The reasons behind these yield moves could be good news. As Paul Krugman noted on his New York Times blog, three different stories tend to accompany a rise in yields: Bond vigilantes are selling U.S. debt because of debt fears; the Fed has changed its view on economic stimulus; or Fed policy remains the same, but the market believes it will raise rates sooner than expected because of an improving economy.

Mr. Krugman believes the evidence points to story No. 3: "Debt fears – basically, a run on America – should send stocks and the dollar down along with bonds. A perceived tougher Fed should send stocks down but the dollar up. And a better recovery should send both stocks up (because of higher expected profits) and drive the dollar higher."

That sounds about right, especially when you consider that this week's leap in bond yields was accompanied by two head-spinning economic reports. The S&P/Case-Shiller home price index rose 10.2 per cent in the first quarter, year-over-year – its biggest increase since 2006.
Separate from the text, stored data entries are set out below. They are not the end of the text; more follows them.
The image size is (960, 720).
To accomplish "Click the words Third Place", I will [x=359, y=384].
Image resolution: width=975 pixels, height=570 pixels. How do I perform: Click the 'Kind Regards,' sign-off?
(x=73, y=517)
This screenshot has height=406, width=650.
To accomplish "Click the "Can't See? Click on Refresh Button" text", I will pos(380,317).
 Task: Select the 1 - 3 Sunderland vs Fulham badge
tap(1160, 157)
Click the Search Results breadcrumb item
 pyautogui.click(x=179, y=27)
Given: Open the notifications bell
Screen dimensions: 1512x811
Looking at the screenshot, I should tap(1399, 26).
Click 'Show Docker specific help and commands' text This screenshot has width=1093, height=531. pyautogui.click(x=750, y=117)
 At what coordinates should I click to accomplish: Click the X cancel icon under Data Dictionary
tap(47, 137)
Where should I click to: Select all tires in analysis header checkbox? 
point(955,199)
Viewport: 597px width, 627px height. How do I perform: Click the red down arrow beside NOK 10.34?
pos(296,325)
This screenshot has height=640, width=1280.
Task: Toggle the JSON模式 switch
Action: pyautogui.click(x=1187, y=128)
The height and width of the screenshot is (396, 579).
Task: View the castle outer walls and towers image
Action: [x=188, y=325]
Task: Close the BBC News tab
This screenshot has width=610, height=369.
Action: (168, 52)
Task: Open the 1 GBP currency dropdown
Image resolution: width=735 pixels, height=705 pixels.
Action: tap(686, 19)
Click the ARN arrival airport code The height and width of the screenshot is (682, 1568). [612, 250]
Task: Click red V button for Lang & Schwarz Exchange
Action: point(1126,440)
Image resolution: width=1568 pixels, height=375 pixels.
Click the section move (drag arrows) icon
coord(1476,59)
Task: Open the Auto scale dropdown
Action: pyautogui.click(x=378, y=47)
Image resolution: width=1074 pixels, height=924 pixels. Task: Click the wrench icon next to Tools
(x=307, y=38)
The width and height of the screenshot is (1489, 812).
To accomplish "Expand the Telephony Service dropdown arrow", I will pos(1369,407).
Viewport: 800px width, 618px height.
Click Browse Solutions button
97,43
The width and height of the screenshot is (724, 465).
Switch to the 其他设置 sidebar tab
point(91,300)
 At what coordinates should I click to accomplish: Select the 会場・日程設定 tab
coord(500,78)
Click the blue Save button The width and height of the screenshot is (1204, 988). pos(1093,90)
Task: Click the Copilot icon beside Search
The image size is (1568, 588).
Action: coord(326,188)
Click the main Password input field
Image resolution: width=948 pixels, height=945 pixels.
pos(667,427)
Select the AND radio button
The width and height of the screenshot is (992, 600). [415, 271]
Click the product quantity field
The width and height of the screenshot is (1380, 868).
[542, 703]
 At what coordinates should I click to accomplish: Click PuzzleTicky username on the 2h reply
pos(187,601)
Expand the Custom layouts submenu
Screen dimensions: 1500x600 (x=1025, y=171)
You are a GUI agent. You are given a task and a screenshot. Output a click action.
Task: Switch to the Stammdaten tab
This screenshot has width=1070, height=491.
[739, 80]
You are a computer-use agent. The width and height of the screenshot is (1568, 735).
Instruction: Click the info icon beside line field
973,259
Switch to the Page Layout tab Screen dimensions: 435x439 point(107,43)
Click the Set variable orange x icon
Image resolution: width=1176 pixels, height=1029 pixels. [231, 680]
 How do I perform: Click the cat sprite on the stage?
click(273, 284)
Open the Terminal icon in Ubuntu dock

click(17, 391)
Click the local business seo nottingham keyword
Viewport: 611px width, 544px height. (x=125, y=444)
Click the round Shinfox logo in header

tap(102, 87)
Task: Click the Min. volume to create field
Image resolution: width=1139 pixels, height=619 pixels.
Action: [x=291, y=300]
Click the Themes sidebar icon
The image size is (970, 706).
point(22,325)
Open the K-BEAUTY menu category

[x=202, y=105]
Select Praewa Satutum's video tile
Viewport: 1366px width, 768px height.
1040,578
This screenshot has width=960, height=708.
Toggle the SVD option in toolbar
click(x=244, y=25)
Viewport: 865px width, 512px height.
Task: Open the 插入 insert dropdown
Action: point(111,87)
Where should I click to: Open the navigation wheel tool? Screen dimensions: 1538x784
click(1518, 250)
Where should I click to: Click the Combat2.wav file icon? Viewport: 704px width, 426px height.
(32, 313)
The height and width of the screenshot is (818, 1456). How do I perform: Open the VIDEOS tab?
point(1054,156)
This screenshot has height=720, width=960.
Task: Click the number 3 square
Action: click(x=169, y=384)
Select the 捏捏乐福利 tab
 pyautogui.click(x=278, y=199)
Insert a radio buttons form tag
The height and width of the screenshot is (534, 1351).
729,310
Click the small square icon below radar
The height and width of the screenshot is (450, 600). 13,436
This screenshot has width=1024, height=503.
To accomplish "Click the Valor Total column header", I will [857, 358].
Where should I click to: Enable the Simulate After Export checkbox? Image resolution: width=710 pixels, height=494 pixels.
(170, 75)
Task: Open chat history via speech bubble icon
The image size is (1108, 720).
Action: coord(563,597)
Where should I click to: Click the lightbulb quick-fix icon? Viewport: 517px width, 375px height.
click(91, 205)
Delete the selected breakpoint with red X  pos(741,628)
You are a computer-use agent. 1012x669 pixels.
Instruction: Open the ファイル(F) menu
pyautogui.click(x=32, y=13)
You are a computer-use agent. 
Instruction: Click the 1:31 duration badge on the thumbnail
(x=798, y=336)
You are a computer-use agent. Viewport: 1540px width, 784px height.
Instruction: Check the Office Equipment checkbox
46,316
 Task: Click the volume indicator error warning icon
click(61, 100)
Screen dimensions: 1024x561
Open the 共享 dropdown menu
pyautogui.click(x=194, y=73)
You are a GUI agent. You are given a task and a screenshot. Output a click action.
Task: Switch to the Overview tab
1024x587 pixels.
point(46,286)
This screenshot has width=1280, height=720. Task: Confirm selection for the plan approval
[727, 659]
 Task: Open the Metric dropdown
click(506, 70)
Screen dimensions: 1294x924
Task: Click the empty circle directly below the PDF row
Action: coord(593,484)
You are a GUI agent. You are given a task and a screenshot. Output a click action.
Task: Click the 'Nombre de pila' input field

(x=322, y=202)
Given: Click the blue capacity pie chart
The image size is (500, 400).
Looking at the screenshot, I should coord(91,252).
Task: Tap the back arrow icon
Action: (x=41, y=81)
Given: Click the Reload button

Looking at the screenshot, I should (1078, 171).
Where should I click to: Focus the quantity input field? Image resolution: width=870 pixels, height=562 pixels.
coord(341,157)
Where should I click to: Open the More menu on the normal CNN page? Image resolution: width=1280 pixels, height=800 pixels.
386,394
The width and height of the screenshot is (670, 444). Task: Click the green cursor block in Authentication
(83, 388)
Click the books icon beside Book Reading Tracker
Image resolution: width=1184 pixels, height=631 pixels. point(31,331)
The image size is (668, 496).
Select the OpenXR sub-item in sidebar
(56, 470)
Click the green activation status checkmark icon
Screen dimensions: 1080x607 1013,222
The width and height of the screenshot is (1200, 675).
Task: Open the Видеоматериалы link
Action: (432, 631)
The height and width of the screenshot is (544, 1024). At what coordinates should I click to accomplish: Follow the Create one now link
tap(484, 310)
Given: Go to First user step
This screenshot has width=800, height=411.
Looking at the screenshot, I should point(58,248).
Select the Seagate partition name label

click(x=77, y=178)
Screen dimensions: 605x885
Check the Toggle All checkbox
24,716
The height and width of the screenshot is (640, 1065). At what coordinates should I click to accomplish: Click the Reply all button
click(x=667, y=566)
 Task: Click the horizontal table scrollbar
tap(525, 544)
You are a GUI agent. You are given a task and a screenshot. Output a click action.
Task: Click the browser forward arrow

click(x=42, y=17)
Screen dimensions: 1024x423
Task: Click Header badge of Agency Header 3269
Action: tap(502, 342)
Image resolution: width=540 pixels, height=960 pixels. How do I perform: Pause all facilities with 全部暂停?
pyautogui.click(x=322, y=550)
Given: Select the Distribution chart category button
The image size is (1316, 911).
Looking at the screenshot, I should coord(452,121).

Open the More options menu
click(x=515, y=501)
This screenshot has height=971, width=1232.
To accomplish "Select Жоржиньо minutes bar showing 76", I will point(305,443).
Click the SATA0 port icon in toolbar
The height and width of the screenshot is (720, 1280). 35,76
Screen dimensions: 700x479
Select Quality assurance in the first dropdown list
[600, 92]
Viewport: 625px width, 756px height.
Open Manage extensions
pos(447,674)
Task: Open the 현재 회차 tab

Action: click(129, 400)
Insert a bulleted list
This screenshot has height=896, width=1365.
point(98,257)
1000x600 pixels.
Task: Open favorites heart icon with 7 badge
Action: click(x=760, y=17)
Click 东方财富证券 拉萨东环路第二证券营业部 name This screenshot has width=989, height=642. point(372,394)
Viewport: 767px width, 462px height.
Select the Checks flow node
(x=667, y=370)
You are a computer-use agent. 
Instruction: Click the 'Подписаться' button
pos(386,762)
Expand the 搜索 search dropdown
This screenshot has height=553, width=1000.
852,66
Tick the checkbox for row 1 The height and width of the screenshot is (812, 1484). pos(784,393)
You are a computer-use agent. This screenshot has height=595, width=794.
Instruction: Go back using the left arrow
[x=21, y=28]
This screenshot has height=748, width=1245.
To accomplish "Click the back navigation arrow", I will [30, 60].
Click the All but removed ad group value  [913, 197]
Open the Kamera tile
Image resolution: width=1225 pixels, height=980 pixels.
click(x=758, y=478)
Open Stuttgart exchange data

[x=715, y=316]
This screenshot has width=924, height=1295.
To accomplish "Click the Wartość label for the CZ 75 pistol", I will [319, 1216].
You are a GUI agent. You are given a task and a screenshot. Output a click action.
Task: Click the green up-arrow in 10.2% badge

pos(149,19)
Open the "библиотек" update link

As well, the Conference Board's consumer confidence index rose to 76.2 in May, up from 68.1 last month and the highest reading in more than five years.

Now what? The stock market seems to be providing a clear answer: Get into economically sensitive stocks.

In the first quarter of the year, defensive stocks led the gains of the broader S&P 500. Health-care stocks were the top performers, rising 15.2 per cent. Consumer staples and utilities placed second and third.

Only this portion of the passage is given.